5.5 Using openMosix

At its simplest, openMosix is transparent to the user. You can sit back and reap the benefits. But at times, you'll want more control. At the very least, you may want to verify that it is really running properly. (You could just time applications with computers turned on and off, but you'll probably want to be a little more sophisticated than that.) Fortunately, openMosix provides some tools that allow you to monitor and control various jobs. If you don't like the tools that come with openMosix, you can always install other tools such as openMosixView.

5.5.1 User Tools

You should install the openMosix user tools before you start running openMosix. This package includes several useful management tools (migrate, mosctl, mosmon, mosrun, and setpe), an openMosix aware version of ps and top called, suitably, mps and mtop, and a startup script /etc/init.d/openmosix. (This is actually a link to the file /etc/rc.d/init.d/openmosix.)

5.5.1.1 mps and mtop

Both mps and mtop will look a lot like their counterparts, ps and top. The major difference is that each has an additional column that gives the node number on which a process is running. Here is part of the output from mps:

[root@fanny sloanjd]# mps

  PID TTY NODE STAT TIME COMMAND

...

19766  ?     0 R    2:32 ./loop 

19767  ?     2 S    1:45 ./loop 

19768  ?     5 S    3:09 ./loop 

19769  ?     4 S    2:58 ./loop 

19770  ?     2 S    1:47 ./loop 

19771  ?     3 S    2:59 ./loop 

19772  ?     6 S    1:43 ./loop 

19773  ?     0 R    1:59 ./loop 

...

As you can see from the third column, process 19769 is running on node 4. It is important to note that mps must be run on the machine where the process originated. You will not see the process if you run ps, mps, top, or mtop on any of the other machines in the cluster even if the process has migrated to that machine. (Arguably, in this respect, openMosix is perhaps a little too transparent. Fortunately, a couple of the other tools help.)

5.5.1.2 migrate

The tool migrate explicitly moves a process from one node to another. Since there are circumstances under which some processes can't migrate, the system may be forced to ignore this command. You'll need the PID and the node number of the destination machine. Here is an example:

[sloanjd@fanny sloanjd]$ migrate 19769 5

This command will move process 19769 to node number 5. (You can use home in place of the node number to send a process back to the CPU where it was started.) It might be tempting to think you are reducing the load on node number 4, the node where the process was running, but in a balanced system with no other action, another process will likely migrate to node 4.

5.5.1.3 mosctl

With mosctl, you have greater control over how processes are run on individual machines. For example, you can block the arrival of guest processes to lighten the load on a machine. You can use mosctl with the setspeed option to override a node's idea of its own speed. This can be used to attract or discourage process migration to the machine. mosctl can also be used to display utilization or tune openMosix performance parameters. There are too many arguments to go into here, but they are described in the manpage.

5.5.1.4 mosmon

While mps won't tell you if a process has migrated to your machine, you can get a good idea of what is going across the cluster with the mosmon utility. mosmon is an ncurses-based utility that will display a simple bar graph showing the loads on the nodes in your cluster. This can give you a pretty good idea of what is going on. Figure 5-1 shows mosmon in action.

Figure 5-1. mosmon

In this example, eight identical processes are running on a six-node cluster. Obviously, the second and sixth nodes have two processes each while the remaining four machines are each running a single process. Of course, other processes could be mixed into this, affecting an individual machine's load. You can change the view to display memory, speed, and utilization as well as change the layout of the graph. Press h while the program is running to display the various options. Press q to quit the program.
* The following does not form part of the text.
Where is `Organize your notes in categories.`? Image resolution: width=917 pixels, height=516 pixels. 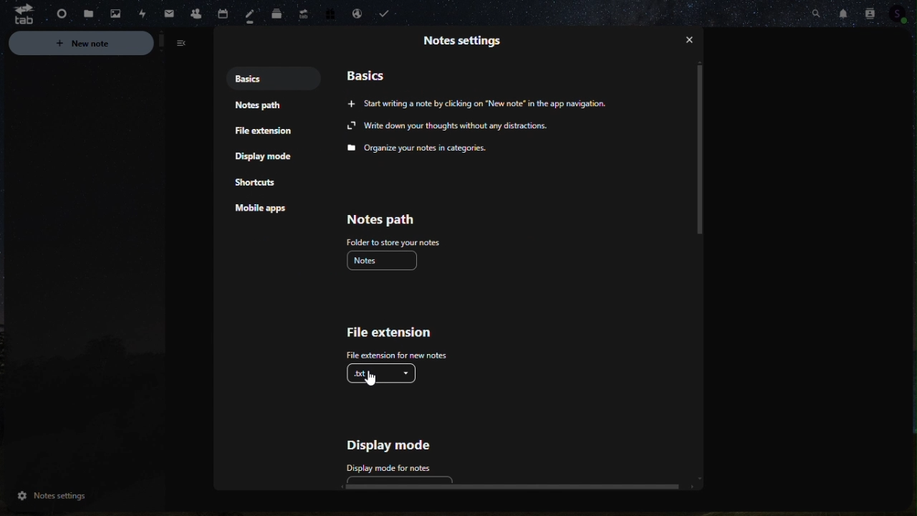
Organize your notes in categories. is located at coordinates (419, 149).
Incidentally, mosmon goes by several different names, including mon and, less commonly, mmon. The original name was mon, and it is often referred to by that name in openMosix documentation. The shift to mosmon was made to eliminate a naming conflict with the network-monitoring tool mon. The local name is actually set by a compile-time variable.

5.5.1.5 mosrun

The mosrun command can also be used to advise the system to run a specific program on a specified node. You'll need the program name and the destination node number (or use -h for the home node). Actually, mosrun is one of a family of commands used to control node allocation preferences. These are listed and described on the manpage for mosrun.

5.5.1.6 setpe

The setpe command can be used to manually configure a node. (In practice, setpe is usually called from the script /etc/init.d/openmosix rather than used directly.) As root, you can use setpe to start or stop openMosix. For example, you could start openMosix with a specific configuration file with a command like

[root@ida sloanjd]# /sbin/setpe -w -f /etc/openmosix.map

setpe takes several options including -r to read the configuration file, -c to check the map's consistency, and -off to shut down openMosix. Consult the manpage for more information.

5.5.2 openMosixView

openMosixView extends the basic functionality of the user tools while providing a spiffy X-based GUI. However, the basic user tools must be installed for openMosixView to work. openMosixView is actually seven applications that can be invoked from the main administration application.

If you want to install openMosixView, which is strongly recommended, download the package from http://www.openmosixview.com. Look over the documentation for any dependencies that might apply. Depending on what you have already installed on your system, you may need to install additional packages. For example, GLUT is one of more than two dozen dependences. Fortunately (or annoyingly), rpm will point out to you what needs to be added.

Then, as root, install the appropriate packages.

[root@fanny root]# rpm -vih glut-3.7-12.i386.rpm

warning: glut-3.7-12.i386.rpm: V3 DSA signature: NOKEY, key ID db42a60e

Preparing...                ########################################### [100%]

   1:glut                   ########################################### [100%]

[root@fanny root]# rpm -vih openmosixview-1.5-redhat90.i386.rpm

Preparing...                ########################################### [100%]

   1:openmosixview          ########################################### [100%]

As with the kernel, you'll want to repeat this on every node. This installation will install documentation in /usr/local.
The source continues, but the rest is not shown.